TASK PROMPT - Copy out the items from the line containing "Select the orange-outlined blinds icon" through the line containing "coord(404,30)", exactly as they appear.

=======

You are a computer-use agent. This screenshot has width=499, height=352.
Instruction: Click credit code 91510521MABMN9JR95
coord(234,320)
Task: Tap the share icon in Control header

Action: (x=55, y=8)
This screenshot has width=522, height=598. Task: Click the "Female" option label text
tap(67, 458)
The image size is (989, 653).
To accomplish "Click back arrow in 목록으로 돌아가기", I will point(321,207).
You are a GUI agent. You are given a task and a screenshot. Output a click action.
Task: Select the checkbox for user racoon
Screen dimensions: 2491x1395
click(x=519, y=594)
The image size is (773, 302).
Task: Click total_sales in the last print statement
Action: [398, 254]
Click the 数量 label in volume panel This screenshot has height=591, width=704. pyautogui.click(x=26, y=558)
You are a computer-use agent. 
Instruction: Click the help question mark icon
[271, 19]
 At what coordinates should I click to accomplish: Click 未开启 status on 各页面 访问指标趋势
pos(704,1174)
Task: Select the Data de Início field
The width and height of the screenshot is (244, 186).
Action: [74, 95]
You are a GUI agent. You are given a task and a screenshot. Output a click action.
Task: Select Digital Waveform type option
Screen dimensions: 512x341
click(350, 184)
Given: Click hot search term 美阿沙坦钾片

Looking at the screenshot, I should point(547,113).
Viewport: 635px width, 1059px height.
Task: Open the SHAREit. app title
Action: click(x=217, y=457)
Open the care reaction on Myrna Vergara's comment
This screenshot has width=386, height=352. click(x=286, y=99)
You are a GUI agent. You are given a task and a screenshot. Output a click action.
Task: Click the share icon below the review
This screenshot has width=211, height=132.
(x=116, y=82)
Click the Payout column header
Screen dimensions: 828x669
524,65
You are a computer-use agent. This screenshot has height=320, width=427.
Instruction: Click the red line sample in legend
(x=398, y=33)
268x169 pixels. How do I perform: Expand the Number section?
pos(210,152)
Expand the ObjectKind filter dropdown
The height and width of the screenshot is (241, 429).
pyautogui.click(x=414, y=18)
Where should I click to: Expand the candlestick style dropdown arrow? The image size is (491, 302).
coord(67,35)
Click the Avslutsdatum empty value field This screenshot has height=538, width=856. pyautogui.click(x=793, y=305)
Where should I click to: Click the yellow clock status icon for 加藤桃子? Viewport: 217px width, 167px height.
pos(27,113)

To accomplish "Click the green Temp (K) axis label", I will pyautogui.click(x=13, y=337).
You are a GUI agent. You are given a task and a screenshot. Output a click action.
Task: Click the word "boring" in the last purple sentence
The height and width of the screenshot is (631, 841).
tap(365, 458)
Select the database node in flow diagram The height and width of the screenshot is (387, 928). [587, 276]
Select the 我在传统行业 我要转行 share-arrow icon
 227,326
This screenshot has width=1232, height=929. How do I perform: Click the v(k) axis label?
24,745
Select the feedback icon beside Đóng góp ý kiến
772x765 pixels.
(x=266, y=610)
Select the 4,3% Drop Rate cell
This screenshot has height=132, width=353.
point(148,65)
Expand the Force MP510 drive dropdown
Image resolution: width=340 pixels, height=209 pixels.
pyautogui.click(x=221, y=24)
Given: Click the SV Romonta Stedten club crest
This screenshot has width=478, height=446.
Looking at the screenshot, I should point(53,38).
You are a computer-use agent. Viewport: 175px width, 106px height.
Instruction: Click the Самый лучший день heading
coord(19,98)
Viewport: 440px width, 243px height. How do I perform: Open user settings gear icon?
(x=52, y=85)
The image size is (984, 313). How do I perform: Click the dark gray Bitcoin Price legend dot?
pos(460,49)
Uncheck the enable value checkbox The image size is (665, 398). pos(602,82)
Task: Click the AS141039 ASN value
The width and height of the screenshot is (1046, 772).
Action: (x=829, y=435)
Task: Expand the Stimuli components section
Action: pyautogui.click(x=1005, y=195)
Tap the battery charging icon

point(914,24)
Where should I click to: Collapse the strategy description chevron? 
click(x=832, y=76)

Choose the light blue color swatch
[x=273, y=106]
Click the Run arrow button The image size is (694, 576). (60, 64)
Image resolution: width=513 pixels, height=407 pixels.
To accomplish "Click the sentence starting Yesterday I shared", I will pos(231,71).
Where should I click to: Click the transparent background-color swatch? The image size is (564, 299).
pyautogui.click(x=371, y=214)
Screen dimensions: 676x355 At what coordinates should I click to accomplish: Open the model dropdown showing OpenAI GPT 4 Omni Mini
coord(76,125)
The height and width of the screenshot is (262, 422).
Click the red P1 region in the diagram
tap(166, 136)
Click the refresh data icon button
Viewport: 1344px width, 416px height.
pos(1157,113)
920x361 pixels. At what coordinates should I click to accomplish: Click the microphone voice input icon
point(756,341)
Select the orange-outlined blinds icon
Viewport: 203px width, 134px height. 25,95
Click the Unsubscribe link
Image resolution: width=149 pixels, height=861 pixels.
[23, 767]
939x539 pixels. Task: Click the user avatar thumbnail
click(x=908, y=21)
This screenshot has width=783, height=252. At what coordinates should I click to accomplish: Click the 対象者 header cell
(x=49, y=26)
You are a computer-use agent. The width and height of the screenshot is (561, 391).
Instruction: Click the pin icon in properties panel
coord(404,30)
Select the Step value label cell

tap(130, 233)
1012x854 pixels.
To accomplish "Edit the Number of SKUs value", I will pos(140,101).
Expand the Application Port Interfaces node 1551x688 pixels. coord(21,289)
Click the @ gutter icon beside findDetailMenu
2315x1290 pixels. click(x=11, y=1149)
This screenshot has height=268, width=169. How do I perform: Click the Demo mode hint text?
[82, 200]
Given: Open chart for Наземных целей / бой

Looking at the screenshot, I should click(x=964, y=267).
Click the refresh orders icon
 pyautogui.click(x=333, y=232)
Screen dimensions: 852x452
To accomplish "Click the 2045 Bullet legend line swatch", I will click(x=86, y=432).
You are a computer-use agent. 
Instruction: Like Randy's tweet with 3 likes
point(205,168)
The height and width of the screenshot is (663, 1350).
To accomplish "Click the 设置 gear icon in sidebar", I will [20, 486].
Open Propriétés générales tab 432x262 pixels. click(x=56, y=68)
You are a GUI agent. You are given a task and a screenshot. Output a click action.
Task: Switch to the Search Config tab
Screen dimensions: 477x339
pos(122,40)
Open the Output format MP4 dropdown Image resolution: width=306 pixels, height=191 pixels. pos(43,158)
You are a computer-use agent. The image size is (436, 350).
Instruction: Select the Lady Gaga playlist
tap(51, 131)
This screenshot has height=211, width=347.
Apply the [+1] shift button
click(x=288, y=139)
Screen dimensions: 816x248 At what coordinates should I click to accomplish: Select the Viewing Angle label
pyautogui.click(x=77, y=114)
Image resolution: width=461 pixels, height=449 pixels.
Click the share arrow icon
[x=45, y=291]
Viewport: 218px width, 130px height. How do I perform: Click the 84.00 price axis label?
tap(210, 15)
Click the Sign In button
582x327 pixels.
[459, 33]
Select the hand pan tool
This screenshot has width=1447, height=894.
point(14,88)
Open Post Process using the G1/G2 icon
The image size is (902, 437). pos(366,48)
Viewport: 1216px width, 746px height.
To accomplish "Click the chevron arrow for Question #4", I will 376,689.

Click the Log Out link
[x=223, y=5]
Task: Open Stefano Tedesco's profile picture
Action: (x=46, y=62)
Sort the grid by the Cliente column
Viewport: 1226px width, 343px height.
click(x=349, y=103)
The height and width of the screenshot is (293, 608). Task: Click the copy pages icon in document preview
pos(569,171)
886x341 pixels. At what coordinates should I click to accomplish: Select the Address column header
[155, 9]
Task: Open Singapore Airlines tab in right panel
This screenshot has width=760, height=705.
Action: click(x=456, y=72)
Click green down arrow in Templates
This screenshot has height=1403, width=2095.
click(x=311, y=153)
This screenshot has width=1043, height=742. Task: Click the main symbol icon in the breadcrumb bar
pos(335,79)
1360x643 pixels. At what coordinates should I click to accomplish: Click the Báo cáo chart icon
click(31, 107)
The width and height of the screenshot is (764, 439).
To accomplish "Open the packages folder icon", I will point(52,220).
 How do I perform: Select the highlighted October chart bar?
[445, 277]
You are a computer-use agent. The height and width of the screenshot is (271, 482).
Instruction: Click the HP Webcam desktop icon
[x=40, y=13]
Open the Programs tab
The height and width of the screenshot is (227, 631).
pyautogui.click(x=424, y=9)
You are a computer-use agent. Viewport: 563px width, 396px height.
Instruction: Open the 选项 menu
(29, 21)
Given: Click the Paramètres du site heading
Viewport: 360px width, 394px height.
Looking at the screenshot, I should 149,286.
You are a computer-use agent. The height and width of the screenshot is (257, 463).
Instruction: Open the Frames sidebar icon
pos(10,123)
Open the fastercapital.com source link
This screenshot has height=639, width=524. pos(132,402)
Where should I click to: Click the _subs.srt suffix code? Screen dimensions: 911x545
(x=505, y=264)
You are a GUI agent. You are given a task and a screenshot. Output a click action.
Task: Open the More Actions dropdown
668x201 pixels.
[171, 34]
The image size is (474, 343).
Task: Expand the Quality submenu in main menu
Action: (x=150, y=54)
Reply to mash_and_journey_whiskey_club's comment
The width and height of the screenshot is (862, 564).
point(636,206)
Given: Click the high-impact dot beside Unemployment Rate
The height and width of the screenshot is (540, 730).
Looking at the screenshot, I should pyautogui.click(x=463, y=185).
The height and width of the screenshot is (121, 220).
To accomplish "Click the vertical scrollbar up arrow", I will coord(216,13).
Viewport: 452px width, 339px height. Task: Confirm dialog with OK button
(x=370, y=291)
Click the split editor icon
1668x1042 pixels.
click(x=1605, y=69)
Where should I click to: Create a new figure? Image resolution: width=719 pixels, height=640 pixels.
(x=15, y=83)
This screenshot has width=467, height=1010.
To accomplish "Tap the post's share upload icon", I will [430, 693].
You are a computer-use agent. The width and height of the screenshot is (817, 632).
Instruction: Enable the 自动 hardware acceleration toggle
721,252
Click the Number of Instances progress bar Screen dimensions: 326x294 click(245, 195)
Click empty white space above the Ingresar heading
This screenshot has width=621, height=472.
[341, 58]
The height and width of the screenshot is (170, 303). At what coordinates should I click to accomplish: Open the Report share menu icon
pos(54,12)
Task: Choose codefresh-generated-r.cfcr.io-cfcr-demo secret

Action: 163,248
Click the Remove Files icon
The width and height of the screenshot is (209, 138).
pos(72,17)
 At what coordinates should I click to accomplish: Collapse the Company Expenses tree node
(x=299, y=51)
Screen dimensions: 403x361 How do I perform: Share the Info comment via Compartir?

=======

TASK OUTPUT -
Select the orange-outlined blinds icon
Viewport: 203px width, 134px height. 25,95
Click the Unsubscribe link
Image resolution: width=149 pixels, height=861 pixels.
[23, 767]
939x539 pixels. Task: Click the user avatar thumbnail
click(x=908, y=21)
This screenshot has width=783, height=252. At what coordinates should I click to accomplish: Click the 対象者 header cell
(x=49, y=26)
You are a computer-use agent. The width and height of the screenshot is (561, 391).
Instruction: Click the pin icon in properties panel
coord(404,30)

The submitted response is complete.